Adaptive Augmentation Policy Optimization with LLM Feedback
- URL: http://arxiv.org/abs/2410.13453v3
- Date: Wed, 09 Apr 2025 18:00:00 GMT
- Title: Adaptive Augmentation Policy Optimization with LLM Feedback
- Authors: Ant Duru, Alptekin Temizel,
- Abstract summary: Data augmentation is a critical component of deep learning pipelines, enhancing model generalization by increasing dataset diversity.<n>Traditional augmentation strategies rely on manually designed transformations, sampling, or automated search-based approaches.<n>We propose a Large Language Model (LLM)-guided augmentation optimization strategy that refines augmentation policies based on model performance feedback.

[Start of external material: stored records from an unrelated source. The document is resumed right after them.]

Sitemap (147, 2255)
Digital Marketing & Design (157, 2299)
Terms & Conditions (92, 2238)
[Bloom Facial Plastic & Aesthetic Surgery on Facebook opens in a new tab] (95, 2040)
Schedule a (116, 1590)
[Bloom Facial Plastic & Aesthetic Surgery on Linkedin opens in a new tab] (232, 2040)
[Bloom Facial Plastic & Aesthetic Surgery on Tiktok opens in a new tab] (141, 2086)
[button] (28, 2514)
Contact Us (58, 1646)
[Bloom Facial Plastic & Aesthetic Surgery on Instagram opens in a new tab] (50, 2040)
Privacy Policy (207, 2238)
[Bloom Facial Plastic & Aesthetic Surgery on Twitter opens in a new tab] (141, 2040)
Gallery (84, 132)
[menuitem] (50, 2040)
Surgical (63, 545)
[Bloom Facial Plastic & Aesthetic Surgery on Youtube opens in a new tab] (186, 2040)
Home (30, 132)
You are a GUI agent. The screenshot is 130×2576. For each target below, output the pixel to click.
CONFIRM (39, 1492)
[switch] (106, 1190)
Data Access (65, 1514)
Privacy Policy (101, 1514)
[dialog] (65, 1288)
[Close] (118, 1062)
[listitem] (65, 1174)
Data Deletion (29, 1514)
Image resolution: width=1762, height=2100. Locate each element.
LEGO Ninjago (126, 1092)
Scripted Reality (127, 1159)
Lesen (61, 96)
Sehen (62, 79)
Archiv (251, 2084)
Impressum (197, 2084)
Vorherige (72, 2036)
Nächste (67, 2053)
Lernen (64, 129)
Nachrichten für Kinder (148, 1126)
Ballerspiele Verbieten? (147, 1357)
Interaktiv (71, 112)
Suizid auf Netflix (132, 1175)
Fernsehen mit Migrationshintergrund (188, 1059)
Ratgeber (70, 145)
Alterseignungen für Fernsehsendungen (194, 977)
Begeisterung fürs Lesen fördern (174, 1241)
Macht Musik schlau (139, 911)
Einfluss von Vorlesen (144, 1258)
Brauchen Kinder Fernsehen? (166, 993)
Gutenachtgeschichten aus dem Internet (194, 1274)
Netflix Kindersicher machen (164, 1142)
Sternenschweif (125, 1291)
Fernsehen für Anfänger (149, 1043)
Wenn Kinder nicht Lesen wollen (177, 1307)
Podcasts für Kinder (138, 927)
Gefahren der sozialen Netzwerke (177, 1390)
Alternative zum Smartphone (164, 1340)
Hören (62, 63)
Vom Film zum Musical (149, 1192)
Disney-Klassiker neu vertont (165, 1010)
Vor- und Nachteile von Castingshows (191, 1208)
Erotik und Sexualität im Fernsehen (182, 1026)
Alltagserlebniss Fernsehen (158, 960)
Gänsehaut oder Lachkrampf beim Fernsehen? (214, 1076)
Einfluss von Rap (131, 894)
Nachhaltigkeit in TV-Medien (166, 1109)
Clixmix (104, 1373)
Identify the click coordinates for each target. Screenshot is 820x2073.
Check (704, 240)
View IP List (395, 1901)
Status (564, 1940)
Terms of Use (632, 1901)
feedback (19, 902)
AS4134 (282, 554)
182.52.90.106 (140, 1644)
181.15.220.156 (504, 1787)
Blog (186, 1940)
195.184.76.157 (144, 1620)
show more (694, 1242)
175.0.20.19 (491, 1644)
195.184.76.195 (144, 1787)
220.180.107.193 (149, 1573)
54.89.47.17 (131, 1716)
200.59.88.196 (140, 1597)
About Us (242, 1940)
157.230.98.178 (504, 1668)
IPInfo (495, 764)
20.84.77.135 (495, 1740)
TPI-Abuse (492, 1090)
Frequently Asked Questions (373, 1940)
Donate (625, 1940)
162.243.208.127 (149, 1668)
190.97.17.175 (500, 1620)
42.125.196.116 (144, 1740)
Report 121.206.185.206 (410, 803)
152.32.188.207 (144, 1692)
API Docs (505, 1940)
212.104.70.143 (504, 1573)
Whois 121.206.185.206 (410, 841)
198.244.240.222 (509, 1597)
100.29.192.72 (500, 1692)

- Score: 3.038642416291856
- License: http://arxiv.org/licenses/nonexclusive-distrib/1.0/
- Abstract: Data augmentation is a critical component of deep learning pipelines, enhancing model generalization by increasing dataset diversity. Traditional augmentation strategies rely on manually designed transformations, stochastic sampling, or automated search-based approaches. Although automated methods improve performance, they often require extensive computational resources and are tailored to specific datasets. In this work, we propose a Large Language Model (LLM)-guided augmentation optimization strategy that refines augmentation policies based on model performance feedback. We introduce two approaches: (1) LLM-Guided Augmentation Policy Optimization, where augmentation policies are selected by an LLM prior to training and iteratively refined across multiple training cycles, and (2) Adaptive LLM-Guided Augmentation Policy Optimization, where policies adapt in real-time based on performance metrics. This in-training approach eliminates the need for full model retraining before receiving LLM feedback, thereby reducing computational costs while improving performance. Our methodology employs an LLM to dynamically select augmentation transformations based on dataset characteristics, model architecture, and prior training outcomes. Unlike traditional search-based methods, our approach leverages the contextual knowledge of LLMs, particularly in specialized domains like medical imaging, to recommend augmentation strategies tailored to domain-specific data. We evaluate our approach on multiple domain-specific image classification datasets where augmentation is key to model robustness. Results show that LLM-guided augmentation optimization outperforms traditional methods, improving model accuracy. These findings highlight the potential of LLMs in automating and adapting deep learning training workflows.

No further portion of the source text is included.